Work required => The expected answer comprises all lines from the entries that contain the string "will".

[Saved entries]
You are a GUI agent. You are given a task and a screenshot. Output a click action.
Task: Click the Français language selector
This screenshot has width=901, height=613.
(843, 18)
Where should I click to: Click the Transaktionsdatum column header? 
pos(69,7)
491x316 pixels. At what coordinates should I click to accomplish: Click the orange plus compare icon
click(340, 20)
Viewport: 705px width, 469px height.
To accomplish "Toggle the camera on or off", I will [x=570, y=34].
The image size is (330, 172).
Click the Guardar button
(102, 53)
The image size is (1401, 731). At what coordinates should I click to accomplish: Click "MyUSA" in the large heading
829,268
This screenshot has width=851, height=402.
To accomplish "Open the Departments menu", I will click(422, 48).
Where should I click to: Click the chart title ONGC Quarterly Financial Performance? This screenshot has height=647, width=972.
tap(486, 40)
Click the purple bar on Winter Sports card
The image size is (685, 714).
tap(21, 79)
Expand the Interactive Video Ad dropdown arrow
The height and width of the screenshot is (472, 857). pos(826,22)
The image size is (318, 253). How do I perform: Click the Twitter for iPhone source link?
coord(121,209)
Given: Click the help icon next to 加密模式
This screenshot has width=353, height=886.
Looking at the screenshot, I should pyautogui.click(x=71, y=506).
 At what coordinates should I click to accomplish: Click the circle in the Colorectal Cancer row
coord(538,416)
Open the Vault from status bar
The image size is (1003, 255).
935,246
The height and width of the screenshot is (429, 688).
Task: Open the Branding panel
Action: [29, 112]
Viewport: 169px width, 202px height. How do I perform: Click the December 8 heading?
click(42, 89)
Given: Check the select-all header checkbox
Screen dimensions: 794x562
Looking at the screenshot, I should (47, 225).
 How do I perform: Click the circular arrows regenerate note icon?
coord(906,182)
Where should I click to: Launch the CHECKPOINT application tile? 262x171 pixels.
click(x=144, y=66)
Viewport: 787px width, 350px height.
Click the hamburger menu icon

Response below =>
To accomplish "Toggle the camera on or off", I will [x=570, y=34].
To accomplish "Open the Departments menu", I will click(422, 48).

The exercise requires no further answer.